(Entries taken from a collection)
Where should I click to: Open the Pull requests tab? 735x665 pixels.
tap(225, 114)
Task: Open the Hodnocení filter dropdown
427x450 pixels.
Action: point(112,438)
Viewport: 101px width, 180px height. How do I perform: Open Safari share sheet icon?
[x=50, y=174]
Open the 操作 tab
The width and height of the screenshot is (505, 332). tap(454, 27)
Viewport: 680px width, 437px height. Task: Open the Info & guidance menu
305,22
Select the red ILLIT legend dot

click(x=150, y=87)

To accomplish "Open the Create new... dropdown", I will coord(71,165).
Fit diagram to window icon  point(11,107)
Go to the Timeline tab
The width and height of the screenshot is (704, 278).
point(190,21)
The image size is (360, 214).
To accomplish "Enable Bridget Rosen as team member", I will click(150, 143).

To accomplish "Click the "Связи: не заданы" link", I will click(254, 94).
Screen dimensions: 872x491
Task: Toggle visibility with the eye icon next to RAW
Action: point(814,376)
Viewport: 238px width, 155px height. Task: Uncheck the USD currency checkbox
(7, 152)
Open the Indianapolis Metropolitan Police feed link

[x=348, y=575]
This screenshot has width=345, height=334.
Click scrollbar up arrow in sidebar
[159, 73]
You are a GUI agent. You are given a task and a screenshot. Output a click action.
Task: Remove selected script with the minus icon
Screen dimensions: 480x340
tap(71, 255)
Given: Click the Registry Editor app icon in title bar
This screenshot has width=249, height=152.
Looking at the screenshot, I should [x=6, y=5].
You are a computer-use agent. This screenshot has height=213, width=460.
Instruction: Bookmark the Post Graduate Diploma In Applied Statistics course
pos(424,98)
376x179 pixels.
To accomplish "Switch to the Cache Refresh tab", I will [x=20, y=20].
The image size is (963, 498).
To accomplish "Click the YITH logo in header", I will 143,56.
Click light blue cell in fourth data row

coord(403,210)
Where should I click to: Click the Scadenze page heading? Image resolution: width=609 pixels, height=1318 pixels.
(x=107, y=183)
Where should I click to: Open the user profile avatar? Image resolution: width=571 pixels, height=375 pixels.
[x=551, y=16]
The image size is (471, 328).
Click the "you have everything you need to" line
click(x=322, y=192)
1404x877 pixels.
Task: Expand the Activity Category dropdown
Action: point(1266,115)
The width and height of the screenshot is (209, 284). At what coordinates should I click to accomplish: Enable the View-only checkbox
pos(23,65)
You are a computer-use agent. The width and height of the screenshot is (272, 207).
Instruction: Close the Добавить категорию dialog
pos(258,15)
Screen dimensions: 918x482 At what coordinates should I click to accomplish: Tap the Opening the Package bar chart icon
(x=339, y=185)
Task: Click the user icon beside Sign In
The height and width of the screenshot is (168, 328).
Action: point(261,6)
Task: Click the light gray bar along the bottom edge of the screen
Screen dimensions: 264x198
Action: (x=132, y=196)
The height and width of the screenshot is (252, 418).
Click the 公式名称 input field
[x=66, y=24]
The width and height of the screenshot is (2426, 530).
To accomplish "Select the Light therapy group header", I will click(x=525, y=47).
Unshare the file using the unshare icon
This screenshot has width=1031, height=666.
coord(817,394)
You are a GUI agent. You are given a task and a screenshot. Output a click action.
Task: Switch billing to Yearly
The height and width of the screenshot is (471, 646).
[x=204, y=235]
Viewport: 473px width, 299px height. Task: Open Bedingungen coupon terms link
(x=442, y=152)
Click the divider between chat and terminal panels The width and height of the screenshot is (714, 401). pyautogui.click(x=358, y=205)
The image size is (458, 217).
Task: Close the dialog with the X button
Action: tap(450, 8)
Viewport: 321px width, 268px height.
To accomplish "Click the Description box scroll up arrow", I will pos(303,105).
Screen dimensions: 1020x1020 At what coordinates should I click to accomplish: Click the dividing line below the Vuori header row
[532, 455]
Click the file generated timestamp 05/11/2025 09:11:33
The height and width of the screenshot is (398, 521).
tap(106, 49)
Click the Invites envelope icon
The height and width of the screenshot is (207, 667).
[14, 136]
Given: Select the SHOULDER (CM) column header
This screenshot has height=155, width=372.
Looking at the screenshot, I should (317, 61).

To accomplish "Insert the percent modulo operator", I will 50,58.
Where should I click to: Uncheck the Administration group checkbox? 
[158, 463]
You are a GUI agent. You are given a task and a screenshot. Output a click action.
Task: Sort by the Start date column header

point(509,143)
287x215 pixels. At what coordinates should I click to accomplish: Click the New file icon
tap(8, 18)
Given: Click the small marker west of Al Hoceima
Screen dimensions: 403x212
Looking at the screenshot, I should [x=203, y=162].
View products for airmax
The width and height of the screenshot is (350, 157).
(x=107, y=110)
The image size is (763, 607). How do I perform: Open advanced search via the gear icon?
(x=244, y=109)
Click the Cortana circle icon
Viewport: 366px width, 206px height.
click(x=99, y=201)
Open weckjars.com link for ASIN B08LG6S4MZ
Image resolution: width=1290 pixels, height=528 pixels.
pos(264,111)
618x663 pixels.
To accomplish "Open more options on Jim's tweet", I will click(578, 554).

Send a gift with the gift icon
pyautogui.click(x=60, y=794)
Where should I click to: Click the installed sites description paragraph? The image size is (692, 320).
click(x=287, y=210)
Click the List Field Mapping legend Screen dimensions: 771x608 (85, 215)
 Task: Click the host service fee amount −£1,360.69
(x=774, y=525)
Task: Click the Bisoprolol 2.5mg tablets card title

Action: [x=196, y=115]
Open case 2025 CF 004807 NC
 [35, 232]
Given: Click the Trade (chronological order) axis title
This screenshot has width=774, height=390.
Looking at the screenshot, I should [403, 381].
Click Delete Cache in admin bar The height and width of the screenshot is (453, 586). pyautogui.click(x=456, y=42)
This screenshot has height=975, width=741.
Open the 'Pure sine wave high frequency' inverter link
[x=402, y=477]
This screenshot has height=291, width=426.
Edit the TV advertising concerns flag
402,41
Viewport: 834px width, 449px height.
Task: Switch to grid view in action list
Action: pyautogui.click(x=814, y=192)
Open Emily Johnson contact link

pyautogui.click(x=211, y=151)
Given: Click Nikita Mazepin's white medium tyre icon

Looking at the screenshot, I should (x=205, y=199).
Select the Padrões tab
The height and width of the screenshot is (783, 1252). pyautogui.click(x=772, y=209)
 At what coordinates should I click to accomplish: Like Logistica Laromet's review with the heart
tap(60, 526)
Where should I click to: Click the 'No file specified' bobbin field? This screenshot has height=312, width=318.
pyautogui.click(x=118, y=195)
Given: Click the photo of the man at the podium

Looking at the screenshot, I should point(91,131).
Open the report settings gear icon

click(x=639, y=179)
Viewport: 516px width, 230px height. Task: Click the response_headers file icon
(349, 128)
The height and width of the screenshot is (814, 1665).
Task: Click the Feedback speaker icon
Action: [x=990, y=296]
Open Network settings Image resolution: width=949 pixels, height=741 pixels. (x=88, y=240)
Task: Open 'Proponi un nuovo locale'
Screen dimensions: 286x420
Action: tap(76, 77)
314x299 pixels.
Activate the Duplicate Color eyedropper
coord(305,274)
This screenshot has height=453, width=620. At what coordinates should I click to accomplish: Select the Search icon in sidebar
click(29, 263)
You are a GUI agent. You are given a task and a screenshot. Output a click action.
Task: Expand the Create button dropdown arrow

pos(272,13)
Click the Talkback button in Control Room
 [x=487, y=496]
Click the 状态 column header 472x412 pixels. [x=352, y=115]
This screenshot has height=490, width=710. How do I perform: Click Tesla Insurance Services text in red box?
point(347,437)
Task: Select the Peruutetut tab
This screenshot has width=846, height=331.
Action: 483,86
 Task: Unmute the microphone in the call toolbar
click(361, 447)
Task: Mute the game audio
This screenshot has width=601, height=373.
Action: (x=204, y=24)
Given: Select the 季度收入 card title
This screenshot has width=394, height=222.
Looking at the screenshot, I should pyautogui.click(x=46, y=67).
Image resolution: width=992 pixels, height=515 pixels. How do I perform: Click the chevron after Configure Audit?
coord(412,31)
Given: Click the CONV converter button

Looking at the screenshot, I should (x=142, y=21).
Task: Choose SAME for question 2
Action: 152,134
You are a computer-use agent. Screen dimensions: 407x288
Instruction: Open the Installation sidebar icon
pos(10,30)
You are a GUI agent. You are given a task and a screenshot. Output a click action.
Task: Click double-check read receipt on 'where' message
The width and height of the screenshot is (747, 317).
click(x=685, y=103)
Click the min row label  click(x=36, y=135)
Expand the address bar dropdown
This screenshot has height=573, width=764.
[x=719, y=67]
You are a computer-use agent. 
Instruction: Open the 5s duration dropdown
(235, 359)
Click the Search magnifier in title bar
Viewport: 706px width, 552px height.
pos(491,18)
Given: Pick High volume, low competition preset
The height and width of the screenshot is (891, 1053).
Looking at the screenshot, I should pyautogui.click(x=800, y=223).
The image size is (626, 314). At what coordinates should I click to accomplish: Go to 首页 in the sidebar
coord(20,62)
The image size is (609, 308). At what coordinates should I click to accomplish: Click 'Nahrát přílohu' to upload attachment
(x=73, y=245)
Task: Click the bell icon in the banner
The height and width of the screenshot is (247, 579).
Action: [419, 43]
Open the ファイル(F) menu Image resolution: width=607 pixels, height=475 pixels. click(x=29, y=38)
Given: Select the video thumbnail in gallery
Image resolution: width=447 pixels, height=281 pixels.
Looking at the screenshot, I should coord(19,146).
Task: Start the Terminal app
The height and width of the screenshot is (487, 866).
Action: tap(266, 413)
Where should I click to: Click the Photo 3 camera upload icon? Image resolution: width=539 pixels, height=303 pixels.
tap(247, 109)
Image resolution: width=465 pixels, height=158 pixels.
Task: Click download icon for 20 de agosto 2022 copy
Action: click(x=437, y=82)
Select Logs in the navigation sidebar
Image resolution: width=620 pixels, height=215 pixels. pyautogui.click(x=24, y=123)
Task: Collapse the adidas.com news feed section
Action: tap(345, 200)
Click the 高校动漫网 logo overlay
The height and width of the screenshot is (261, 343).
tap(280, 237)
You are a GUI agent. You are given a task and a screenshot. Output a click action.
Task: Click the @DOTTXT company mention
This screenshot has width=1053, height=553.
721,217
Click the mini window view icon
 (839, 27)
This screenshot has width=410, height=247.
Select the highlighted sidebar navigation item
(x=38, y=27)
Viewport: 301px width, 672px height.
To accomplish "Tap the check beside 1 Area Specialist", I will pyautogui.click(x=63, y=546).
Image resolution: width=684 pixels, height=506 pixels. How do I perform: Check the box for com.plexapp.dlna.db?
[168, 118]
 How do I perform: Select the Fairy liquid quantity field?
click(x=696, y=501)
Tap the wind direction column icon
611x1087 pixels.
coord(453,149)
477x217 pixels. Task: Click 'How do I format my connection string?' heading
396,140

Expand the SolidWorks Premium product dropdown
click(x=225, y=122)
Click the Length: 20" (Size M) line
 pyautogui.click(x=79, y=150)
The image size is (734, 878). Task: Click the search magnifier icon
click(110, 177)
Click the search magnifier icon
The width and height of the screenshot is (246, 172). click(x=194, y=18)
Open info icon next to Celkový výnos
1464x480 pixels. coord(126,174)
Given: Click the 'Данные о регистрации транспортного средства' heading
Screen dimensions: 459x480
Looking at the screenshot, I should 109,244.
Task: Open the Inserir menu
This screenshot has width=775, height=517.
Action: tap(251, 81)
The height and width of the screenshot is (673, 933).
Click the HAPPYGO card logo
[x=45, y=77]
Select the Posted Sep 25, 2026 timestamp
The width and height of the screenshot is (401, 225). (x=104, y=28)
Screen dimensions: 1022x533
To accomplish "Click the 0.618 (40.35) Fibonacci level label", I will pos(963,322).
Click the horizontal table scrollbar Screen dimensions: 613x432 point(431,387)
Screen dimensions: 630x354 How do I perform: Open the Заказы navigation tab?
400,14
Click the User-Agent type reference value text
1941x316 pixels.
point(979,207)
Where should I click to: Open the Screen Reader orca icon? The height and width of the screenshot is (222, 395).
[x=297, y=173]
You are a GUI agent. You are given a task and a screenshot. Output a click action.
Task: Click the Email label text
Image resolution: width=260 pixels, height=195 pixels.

(Task instructions)
Only lines holding the word "Cache" belong in the answer; copy all of them from the records.

(Task result)
To accomplish "Switch to the Cache Refresh tab", I will [x=20, y=20].
Click Delete Cache in admin bar The height and width of the screenshot is (453, 586). pyautogui.click(x=456, y=42)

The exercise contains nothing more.